Precautionary, a pre-emptive move to avert the appointment of Election Commissioners being dragged into controversy would be a positive, charitable interpretation of the apex court’s suggesting that Parliament frame a law governing those appointments. A diametrically opposite perception would be that of an overreaching judiciary seeking for itself a foothold in the appointment process ~ all laws and rules are justiciable.
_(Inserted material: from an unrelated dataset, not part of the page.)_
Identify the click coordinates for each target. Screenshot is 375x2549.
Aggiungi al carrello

And, pardon the resort to slang, a popular view might be “that if it ain’t broke why try to fix it” ~ since a bench over which the Chief Justice presided was of the view that thus far those selected had been “outstanding people, very fair and politically neutral.” Yet despite issuing that clean chit the court preferred formal shape being given to a “most transparent and just process”. It asked, “who should be short-listed. Who short-lists the names. What is the eligibility. There is nothing to show the procedure followed….” Does that not reflect a breakdown of the trust and confidence the people should, ideally, have in their elected representatives and the government? That a petition calling for a formalised process should be taken up by the apex court is itself an acceptance of a sad reality that over the years several norms of good governance have broken down.
It remains a moot question, however, if laws/rules suffice to keep things pristine: the court had mentioned the provisions for the appointment of the CBI chief ~ there is deep-rooted public belief that the premier investigative agency serves as a political instrument of the government of the day.
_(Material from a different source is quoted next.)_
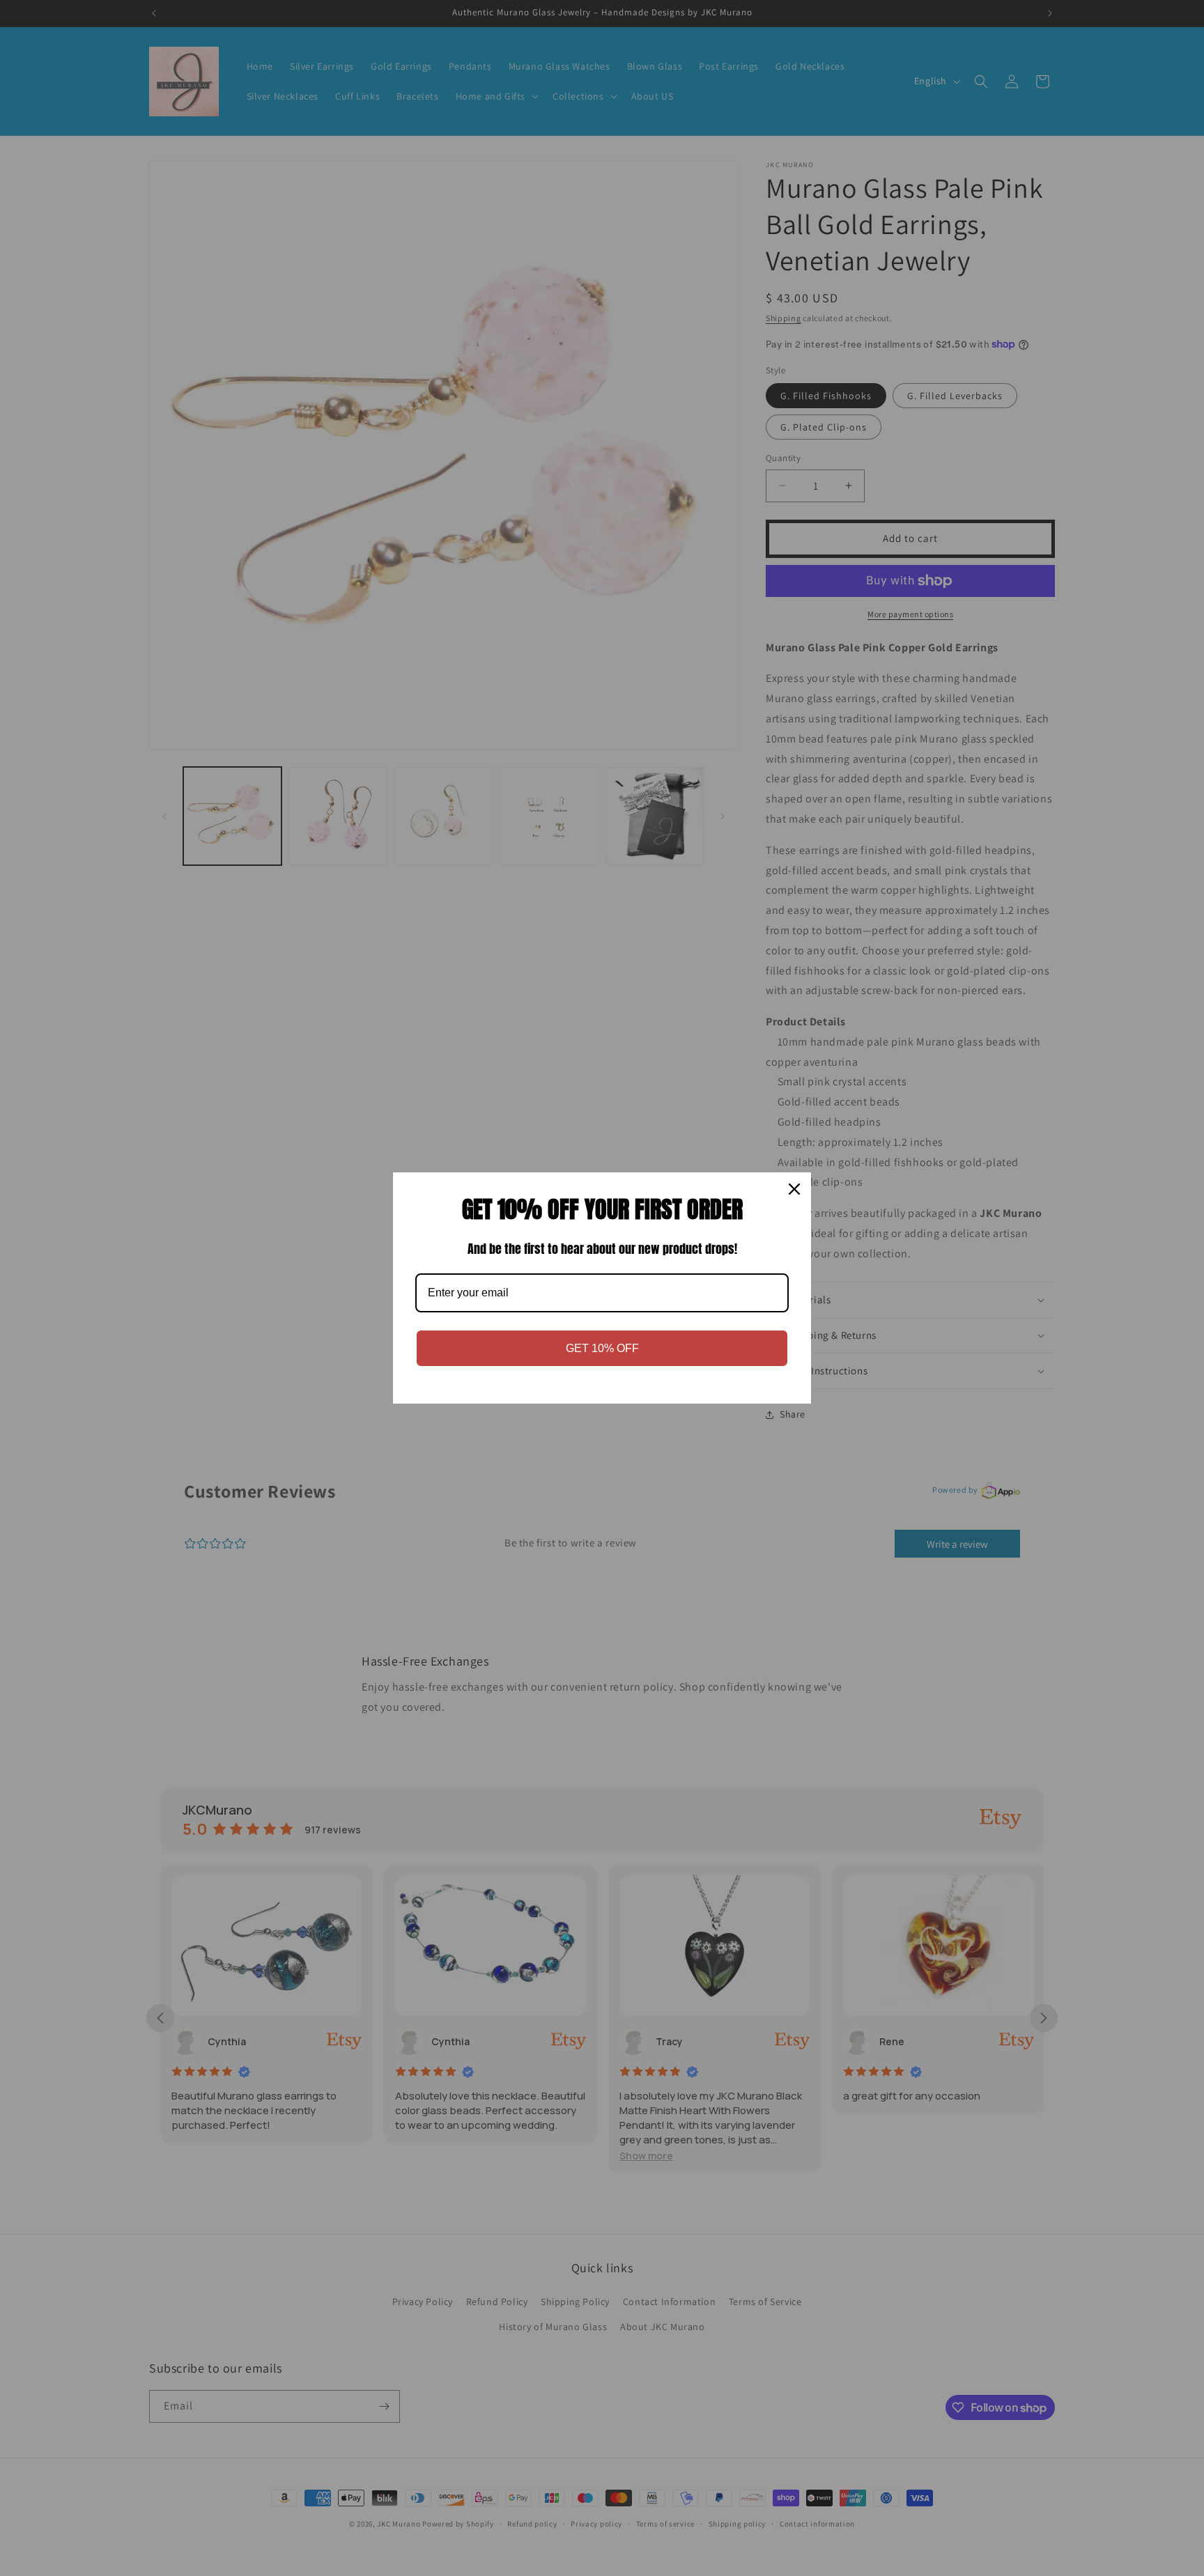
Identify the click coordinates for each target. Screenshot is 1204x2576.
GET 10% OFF (602, 1348)
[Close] (794, 1189)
It was more than trifle ironic that the court’s suggestion was reported in newspapers on the same day that the seven-judge bench’s detailed order in the CS Karnan affair was published. For in their orders two of the judges called for re-visiting the collegium system of higher judicial appointments, and lamented the lack of a mechanism to monitor the functioning of judges.
That would fuel the continuing stand-off between the judiciary and executive, and reopen the question of establishing a national judicial appointments commission. Make no mistake about it, the former judge of the Calcutta High Court convicted for contempt of court (who subsequently evaded arrest) is not an isolated “offender”: recently a judge in Rajasthan acted like a gau-rakshak in black robes, and a couple of days back a bench of the Delhi High Court took a controversial line on Muslim burials when observing that Hindus were opting for electric/gas cremation to prevent deforestation but soon there would be so many graves that space for the living would be hard to come by. All of that comprising “transparent” evidence of the need for their Lordships to look within, and avert a modification of the famous exhortation ~ “physician heal thyself”.